Le dialogue entre l’Église catholique et l’Église orthodoxe de traditions byzantine, grecque et slave, est assez bien connu ; cette rubrique en a parlé plusieurs fois. Un dialogue théologique bien moins connu est celui entre l’Église catholique et les Églises orthodoxes orientales, c’est-à-dire les Églises qui n’ont pas reconnu le concile de Chalcédoine en 451, et étaient dans le passé appelées “monophysites”. Ce sont les Églises arménienne, syriaque, copte, éthiopienne, érythréenne et malankare orthodoxes.
Ce dialogue a commencé en 2004. La Commission mixte internationale, chargée de ce dialogue, s’est depuis lors réunie chaque année, alternativement à Rome ou dans un des pays de l’orthodoxie orientale : en Arménie, en Syrie, au Liban, en Égypte, en Éthiopie et en Inde.

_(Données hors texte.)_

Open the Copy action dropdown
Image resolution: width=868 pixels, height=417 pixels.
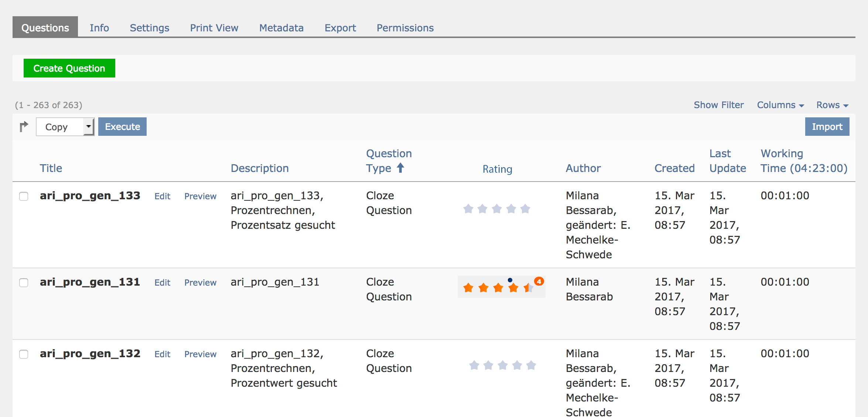point(65,127)
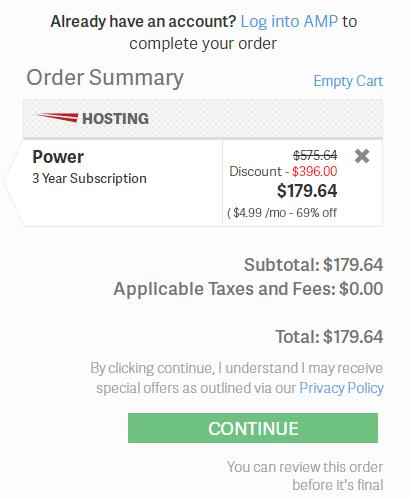The image size is (410, 498).
Task: Click the Order Summary heading
Action: click(x=105, y=78)
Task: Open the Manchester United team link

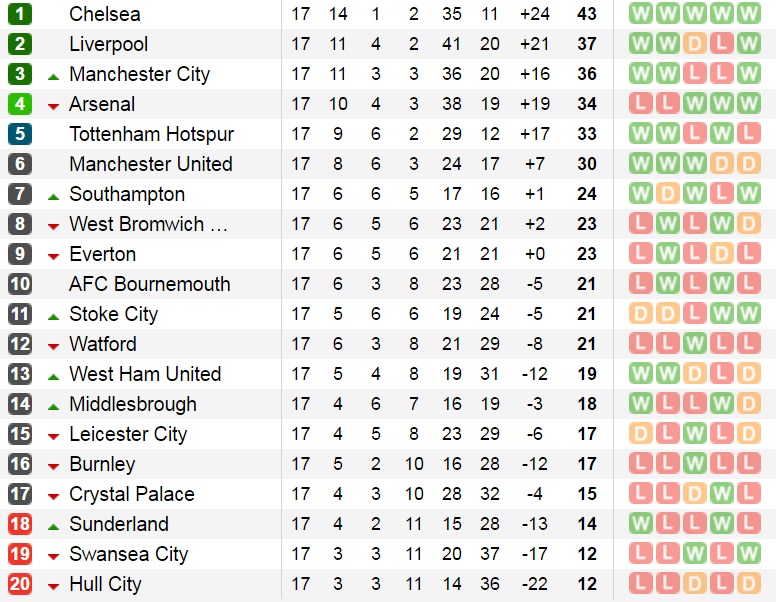Action: pos(150,164)
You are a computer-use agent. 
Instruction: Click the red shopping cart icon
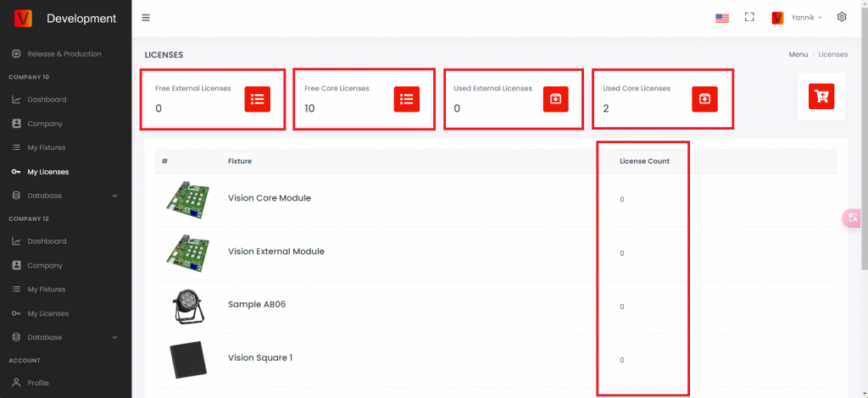[821, 96]
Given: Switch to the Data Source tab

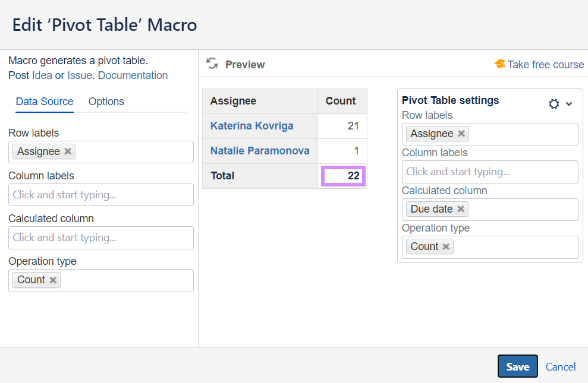Looking at the screenshot, I should (x=45, y=102).
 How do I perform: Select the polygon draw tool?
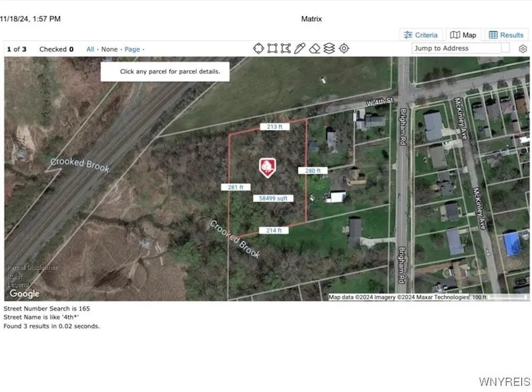coord(286,48)
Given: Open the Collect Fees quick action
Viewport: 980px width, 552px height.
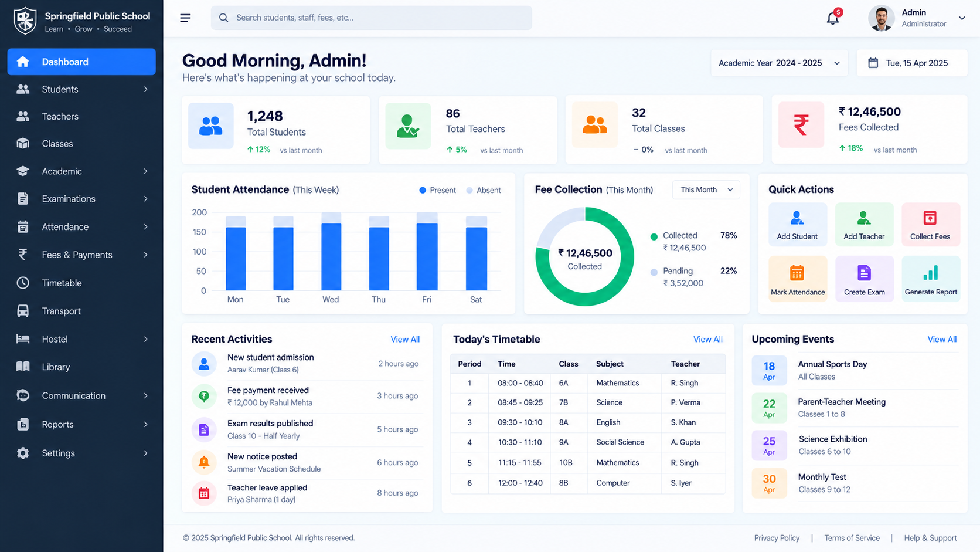Looking at the screenshot, I should 930,223.
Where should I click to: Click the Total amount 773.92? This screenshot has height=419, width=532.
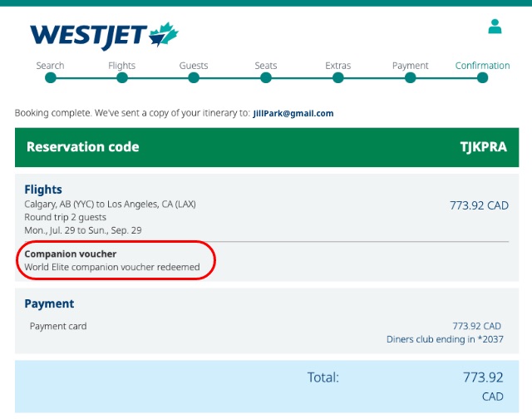tap(483, 377)
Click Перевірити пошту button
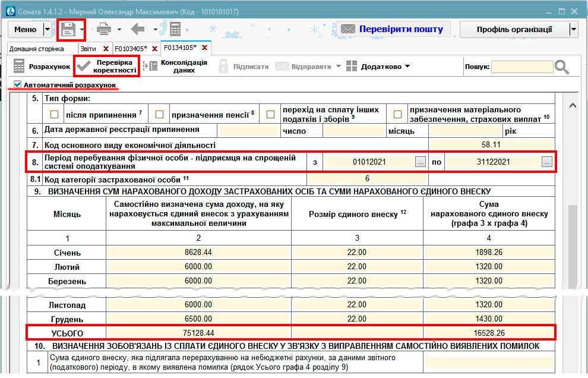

Après un début un peu hésitant, la Commission a publié un premier document commun en 2009, sous le titre : “Nature, constitution et mission de l’Église”. Sur la base de l’ecclésiologie de communion, il affirme une large compréhension commune sur la nature de l’Église, l’épiscopat, la succession apostolique, l’autorité des conciles et la mission. Il prend aussi note de quelques points qui demandent encore une étude ultérieure, comme le nombre des conciles œcuméniques et le rôle d’un ministère de communion au niveau universel de l’Église. C’est ce dernier thème que la Commission commence à étudier dans le deuxième document commun publié en 2015, “L’exercice de la communion dans l’Église ancienne et ses implications pour notre recherche de la communion aujourd’hui”. Cette étude examine comment la communion entre les Églises était exercée à l’époque où il n’y avait de séparation qu’entre Occidentaux et Orientaux sans schisme, à savoir avant 451, comme source privilégiée d’inspiration pour la recherche de l’unité aujourd’hui. Dans le but d’assurer leur fidélité à la tradition apostolique, toutes les Églises ont toujours eu le souci d’entretenir la communion avec les autres Églises, de manière officielle par des visites, des lettres et des synodes, mais aussi par beaucoup d’autres aspects de la vie ecclésiale comme la prière, la liturgie, le monachisme, le martyre, la vénération des saints et les pèlerinages. Le texte constate que “cette communion est multidimensionnelle et ne peut être réduite à la seule communion officielle, hiérarchique”. La conclusion est importante : “Les membres de la Commission sont à même d’observer avec satisfaction que, pour une grande part, la communication qui existait entre leurs Églises aux premiers siècles a été ravivée ces dernières années”. Leurs études futures s’inscriront dans cette perspective : “Ils se demanderont dans quelle mesure la restauration des relations qui existaient aux premiers siècles est suffisante pour rétablir la pleine communion sacramentelle aujourd’hui”.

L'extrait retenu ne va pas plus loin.